Zu Recht bemängelt die beklagte Partei allerdings, daß das Gericht zweiter Instanz eine (allenfalls dem Kläger bezahlte) Aufwandsentschädigung zur Gänze als "Verdienst" bewertet hat (siehe S 8 des Berufungsurteils). Aufwandsentschädigungen sind nach ständiger Rechtsprechung nur mit dem über dem Aufwand gelegenen Betrag als zu ersetzender "echter" Verdienst zu berücksichtigen (vgl ecolex 1994, 172; Reischauer in Rummel ABGB2 Rz 24 zu § 1325). Nun hat die beklagte Partei in der Verhandlungstagsatzung vom 2. 12. 1998 ausdrücklich eingewendet, in dem aus Beilage J - auf die sich die Vorinstanzen stützten - ersichtlichen Nettolohn seien auch Aufwandsentschädigungen enthalten (S 3 des genannten Protokolls). Der Beweis über die Höhe des Verdienstentgangs und damit den zuletzt bezogenen Nettolohn obliegt zweifelsohne der klagenden Partei, die einen Verdienstentgang in bestimmter Höhe behauptet. Ist aus rechtlichen Erwägungen eine Aufwandsentschädigung nur mit dem über dem Aufwand gelegenen Betrag als Verdienstentgang ersatzfähig, so muß der den Verdienstentgang Behauptende bei entsprechendem Einwand des Prozeßgegners auch nachweisen, daß entweder überhaupt keine Aufwandsentschädigung in dem von ihm behaupteten Nettolohn enthalten sei oder eben nur ein Betrag, der über dem tatsächlichen Aufwand liege. Zumal die Lohnbestätigung Beilage J keinerlei Aufschlüsselung der Bezugsbestandteile enthält, ist die klagende Partei der ihr obliegenden Beweispflicht (noch) nicht nachgekommen, es haben aber auch die Vorinstanzen die soeben wiedergegebenen rechtlichen Überlegungen zur Einbeziehung einer Aufwandsentschädigung in den Verdienst nicht angestellt. Somit wird das Verfahren vom Gericht erster Instanz (nur) insoweit zu ergänzen sein, als die Frage zu klären ist, ob und mit welchem Betrag eine allenfalls im behaupteten Nettolohn enthaltene Aufwandsentschädigung als Verdienstentgang ersetzt werden kann.
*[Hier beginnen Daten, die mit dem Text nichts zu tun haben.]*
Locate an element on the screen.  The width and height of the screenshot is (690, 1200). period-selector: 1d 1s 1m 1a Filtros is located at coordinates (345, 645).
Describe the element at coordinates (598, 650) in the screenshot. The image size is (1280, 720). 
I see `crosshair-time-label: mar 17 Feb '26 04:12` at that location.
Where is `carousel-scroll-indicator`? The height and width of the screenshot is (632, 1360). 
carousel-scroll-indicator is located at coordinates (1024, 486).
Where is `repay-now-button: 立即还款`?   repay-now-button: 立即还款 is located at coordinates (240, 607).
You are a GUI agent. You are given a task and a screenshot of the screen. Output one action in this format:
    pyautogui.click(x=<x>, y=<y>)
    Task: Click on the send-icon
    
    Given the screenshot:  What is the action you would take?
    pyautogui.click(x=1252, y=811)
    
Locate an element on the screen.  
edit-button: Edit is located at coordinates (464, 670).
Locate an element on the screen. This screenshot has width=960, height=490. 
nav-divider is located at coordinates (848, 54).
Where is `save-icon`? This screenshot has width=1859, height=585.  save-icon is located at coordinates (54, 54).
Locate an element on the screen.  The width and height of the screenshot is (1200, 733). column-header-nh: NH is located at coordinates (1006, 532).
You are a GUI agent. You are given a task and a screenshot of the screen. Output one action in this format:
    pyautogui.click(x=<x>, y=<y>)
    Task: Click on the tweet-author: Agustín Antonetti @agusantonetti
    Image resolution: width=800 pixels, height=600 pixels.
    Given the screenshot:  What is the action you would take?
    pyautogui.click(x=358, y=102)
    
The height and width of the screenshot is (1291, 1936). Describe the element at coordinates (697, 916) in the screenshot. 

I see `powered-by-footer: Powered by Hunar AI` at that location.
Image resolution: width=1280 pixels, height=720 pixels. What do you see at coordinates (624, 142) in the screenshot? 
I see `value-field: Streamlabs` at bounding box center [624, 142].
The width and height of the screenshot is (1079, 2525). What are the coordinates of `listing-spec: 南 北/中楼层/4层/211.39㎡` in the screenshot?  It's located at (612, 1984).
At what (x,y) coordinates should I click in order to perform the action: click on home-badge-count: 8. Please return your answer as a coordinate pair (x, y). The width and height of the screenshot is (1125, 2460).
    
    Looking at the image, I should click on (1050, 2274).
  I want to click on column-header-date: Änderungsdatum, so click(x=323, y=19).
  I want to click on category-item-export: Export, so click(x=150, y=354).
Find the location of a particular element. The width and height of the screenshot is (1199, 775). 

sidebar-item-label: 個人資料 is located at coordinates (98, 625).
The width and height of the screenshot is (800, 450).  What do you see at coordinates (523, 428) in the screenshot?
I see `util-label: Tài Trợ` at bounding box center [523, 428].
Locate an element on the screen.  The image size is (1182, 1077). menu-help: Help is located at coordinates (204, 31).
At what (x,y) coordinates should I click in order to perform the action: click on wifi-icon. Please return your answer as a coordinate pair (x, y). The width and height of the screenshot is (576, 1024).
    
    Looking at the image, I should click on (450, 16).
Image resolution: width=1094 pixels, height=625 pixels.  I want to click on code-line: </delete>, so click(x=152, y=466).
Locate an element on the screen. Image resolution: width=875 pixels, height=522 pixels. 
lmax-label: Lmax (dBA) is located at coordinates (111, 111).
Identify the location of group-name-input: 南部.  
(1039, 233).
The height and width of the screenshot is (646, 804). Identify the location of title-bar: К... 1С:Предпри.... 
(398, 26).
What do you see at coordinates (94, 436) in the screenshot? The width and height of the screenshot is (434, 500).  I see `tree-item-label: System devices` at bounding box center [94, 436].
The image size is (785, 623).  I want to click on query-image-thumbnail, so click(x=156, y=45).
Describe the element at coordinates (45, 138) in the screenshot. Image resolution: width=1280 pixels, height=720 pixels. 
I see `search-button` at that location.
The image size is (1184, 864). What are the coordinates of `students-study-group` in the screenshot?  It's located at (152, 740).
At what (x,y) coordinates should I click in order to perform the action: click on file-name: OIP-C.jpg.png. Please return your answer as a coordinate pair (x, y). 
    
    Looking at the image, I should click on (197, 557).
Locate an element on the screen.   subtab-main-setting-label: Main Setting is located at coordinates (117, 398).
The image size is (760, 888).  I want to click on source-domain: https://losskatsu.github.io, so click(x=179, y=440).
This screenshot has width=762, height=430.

Der Vollständigkeit halber wird ausgeführt, daß sich - wie schon das Berufungsgericht darlegte - die klagende Partei die Notstandshilfe entgegen ständiger Rechtsprechung (2 Ob 45/92; ZVR 1985/10; ZVR 1982/29) als "Vorteil" bei der Berechnung des Verdienstentgangs anrechnete (siehe S 9 des Berufungsurteils), weshalb ihr aus diesem Titel kein höherer Verdienstentgang zuerkannt werden kann.

Um die Frage zu klären, ob bzw in welcher Höhe eine Aufwandsentschädigung als Verdienstentgang zuzusprechen ist, sind die Urteile der Vorinstanzen im Umfang der Anfechtung in Stattgebung der Revision aufzuheben.

Der Kostenvorbehalt beruht auf § 52 ZPO.